At the heart of diplomacy, says incoming Secretary of State Hillary Clinton (speaking at her visit to the State Department yesterday) is smart power. I trust this is not as something analogous to 'soft power.' To me smart power would be all about taking diplomacy into a 3.0 world. We all understand what 2.0 stands for, since this thinking debuted three years ago.
Like web 3.0 thinking (see Google's Eric Schmidt take a crack at it), the folks looking at how to engage in diplomacy 3.0 would do well to understand how information, ideas, even value systems move virally across networks. They would do well to look at a paper that was written by the Carnegie Endowment for International Peace, titled 'Network Diplomacy." Amazingly, it was written in 2001! It's about networked intelligence, dialogues, listening, sharing and trust.
Much of what it talked about is more or less accepted now in business and public relations -and only grudgingly in diplomacy. I say this because I asked a friend at a State Dept agency and he said they were disallowed from joining networks for security reasons. That didn"t seem right since I know from closely tracking Dipnote, how engaged and networked some of them were.
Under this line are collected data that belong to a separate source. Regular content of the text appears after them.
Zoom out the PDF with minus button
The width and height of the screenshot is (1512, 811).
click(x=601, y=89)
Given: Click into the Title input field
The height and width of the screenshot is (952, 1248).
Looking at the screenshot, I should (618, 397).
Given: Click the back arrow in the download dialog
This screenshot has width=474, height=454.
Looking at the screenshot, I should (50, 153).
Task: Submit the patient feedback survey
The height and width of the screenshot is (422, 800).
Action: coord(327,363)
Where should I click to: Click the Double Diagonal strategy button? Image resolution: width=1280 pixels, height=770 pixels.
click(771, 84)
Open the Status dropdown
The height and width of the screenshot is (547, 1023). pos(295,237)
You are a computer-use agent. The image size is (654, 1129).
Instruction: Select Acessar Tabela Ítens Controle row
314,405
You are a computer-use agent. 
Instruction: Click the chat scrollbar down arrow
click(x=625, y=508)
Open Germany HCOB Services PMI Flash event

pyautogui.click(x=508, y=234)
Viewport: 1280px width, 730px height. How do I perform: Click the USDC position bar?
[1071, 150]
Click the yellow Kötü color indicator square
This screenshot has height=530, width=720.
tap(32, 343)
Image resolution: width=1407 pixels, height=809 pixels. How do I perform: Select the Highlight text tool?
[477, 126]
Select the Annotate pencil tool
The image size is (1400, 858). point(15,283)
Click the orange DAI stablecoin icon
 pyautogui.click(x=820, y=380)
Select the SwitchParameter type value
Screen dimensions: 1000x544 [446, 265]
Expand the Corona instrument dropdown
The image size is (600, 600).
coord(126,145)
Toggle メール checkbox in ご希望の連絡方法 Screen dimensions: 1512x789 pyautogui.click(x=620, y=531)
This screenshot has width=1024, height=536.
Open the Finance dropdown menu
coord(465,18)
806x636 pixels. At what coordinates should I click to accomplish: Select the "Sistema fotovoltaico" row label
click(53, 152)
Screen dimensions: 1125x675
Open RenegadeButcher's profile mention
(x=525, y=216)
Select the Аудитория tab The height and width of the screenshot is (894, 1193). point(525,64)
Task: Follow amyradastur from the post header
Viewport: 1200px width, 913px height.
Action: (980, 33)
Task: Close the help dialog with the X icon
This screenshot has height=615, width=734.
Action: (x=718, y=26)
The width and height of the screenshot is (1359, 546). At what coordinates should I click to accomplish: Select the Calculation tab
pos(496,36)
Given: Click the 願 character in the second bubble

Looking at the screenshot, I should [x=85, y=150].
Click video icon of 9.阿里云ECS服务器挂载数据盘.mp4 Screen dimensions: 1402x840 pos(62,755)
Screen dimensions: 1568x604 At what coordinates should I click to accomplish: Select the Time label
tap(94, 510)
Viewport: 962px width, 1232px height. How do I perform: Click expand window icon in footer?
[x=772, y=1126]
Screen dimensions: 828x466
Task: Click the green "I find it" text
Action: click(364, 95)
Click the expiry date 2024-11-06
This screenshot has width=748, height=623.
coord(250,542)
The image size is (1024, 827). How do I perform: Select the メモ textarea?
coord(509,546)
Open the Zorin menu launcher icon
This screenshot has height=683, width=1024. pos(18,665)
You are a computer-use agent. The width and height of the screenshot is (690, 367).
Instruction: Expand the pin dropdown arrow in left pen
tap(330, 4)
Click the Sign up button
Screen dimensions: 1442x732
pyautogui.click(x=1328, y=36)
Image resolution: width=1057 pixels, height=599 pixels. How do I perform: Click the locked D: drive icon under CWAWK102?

Rules against networking existed in the murky 1.0 world. Where we locked down our employees, and monitored what links they clicked on, and then blamed them for not sharing knowledge or having rotten data. Or as they called it in the intelligence 1.0 era, for having 'faulty intelligence.'
Back to the Carnegie paper, it observes that networks trump hierarchies, and that foreign policy is not just a sum-total of discrete events but an ongoing global engagement. To this end,
"networks are able to bring together much broader communities to flexibly address problems in ways that hierarchies often cannot."
Let's hope we see 'smart power' grids roll out fast!